MDSの本態は、多能性造血幹細胞の異常に基づくクローン疾患(異常な造血幹細胞から単クローン性に血球が産生される)であると考えられています。

骨髄の造血幹細胞が未解明の原因により異常をきたし、この異常クローンが増殖してしまいます。この幹細胞はある程度の分化成熟能をもちますが、その質的異常のため、多くの血球は成熟途中で死滅してしまいます(無効造血)。

このため、骨髄は正ないし過形成でありながら、血液では3血球(赤血球、白血球、血小板)が減少し、産生された血球にも形態異常(異形成)や機能障害がみられます。その結果、貧血、易感染性、出血傾向が生じます。

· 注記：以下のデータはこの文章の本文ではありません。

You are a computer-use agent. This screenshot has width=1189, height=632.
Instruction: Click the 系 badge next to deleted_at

発病年齢のピークは60〜70歳代にあり、人口の高齢化とともに増えつつあります。10万人に対する患者数は2.7人であり、高齢の男性に多いです。

骨髄異形成症候群の診断

症状としては、蒼白、動悸、息切れなどの貧血一般の症状に加えて、発熱やせき、痰など白血球減少による感染症、紫斑、歯肉出血、鼻出血など血小板減少による出血症状をきたします。

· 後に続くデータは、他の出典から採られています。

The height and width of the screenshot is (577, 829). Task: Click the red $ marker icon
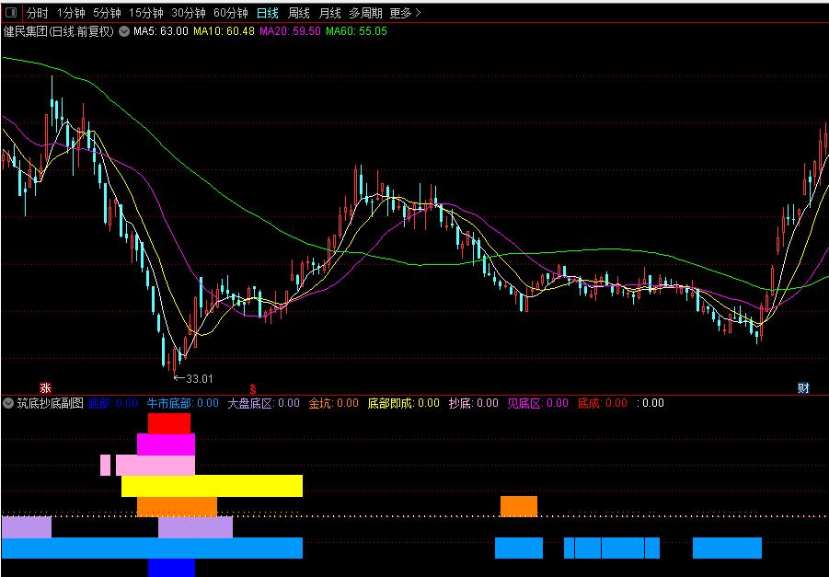(x=253, y=387)
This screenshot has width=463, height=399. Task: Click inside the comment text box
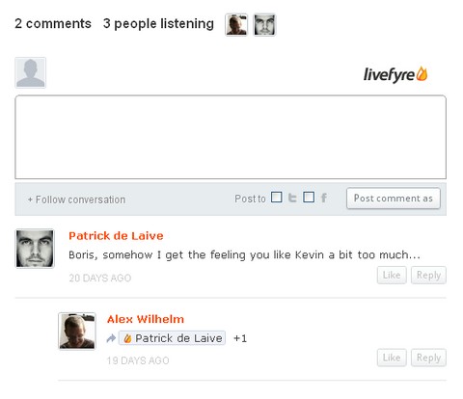pyautogui.click(x=231, y=137)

ただ、これらの症状は初期にはきわめて軽微か無症状で、健康診断の機会に貧血や白血球減少として偶然に発見されることがあります。

末梢血の汎血球減少と骨髄の過形成像に加えて、血球形態異常の存在によって診断すします。これに染色体異常の所見が加われば診断の確実性が高まります。これら血球減少とそれに関連した病歴、末梢血および骨髄の血液形態学的所見、骨髄染色体分析などをもとに診断します。

鑑別を要するのは汎血球減少をきたす疾患で、再生不良性貧血、発作性夜間血色素尿症、巨赤芽球性貧血、急性白血病、骨髄線維症、癌の骨髄転移、膠原病などが重要です。診断には骨髄穿刺あるいは生検が必須となります。

従来FAB分類に基づく病型診断がなされてきましたが、予後予測のためにはInternational Prognostic Scoring System:IPSS)が国際的に広く活用されています。

骨髄異形成症候群の治療

骨髄異形成症候群の治療には、以下のようなものがあります。
血球の減り具合が何年も大きく変わらない場合は、治療する必要はありません。ただ、減少の程度が強くなって、貧血を起こしたり出血が止まらなくなったりしてきた場合は、赤血球や血小板の輸血が必要になってきます。

また、病気の程度によっては、症状の改善が期待できる免疫抑制剤やビタミンD、ビタミンKなどを投与します。ただ、これらの治療は一部、保険が適用されません。

重症になると白血病になることもあり、その場合、少量の抗がん剤を使うこともあります。年齢によっては「造血幹細胞移植」を行いますが、高齢者に対する治療法はまだ、確立していません。

血液内科医などの専門医を受診し、定期的に様子を見ながら、治療方針を決めていって下さい。

骨髄異形性症候群は、再生不良性貧血に類似した骨髄不全症としての特徴と、難治性白血病に近い側面をもち、しかもそれらの病像が患者ごとに多彩であるため、治療の標準化が困難といえます。

病型や年齢にかかわらず、血球減少に伴う障害を回避するため、しばしば赤血球・血小板輸血や抗菌薬投与の適応となりますが、必要最小限にとどめます。

慢性の血球減少の場合、ヘモグロビン値6〜7 g/dL以下、血小板数5000/μL以下で出血症状を伴う場合が一般に輸血適応となります。なお、頻回輸血に伴う鉄過剰症は深刻な医原性合併症であり、除鉄療法が勧められます。

概ね、65歳以下が積極的治療の対象となり、55歳以下で生命予後にかかわる骨髄不全や病型移行が危惧される症例は同種造血幹細胞移植の適応となります。また、65歳以下で芽球増加を伴う患者では、急性骨髄性白血病に準じた化学療法によって5〜6割の症例に完全寛解が得られるといわれています。

上記のケースでは高齢であり、貧血に対する輸血治療などが考慮され、そのような対処療法にて様子をみていくことが考えられるのではないでしょうか。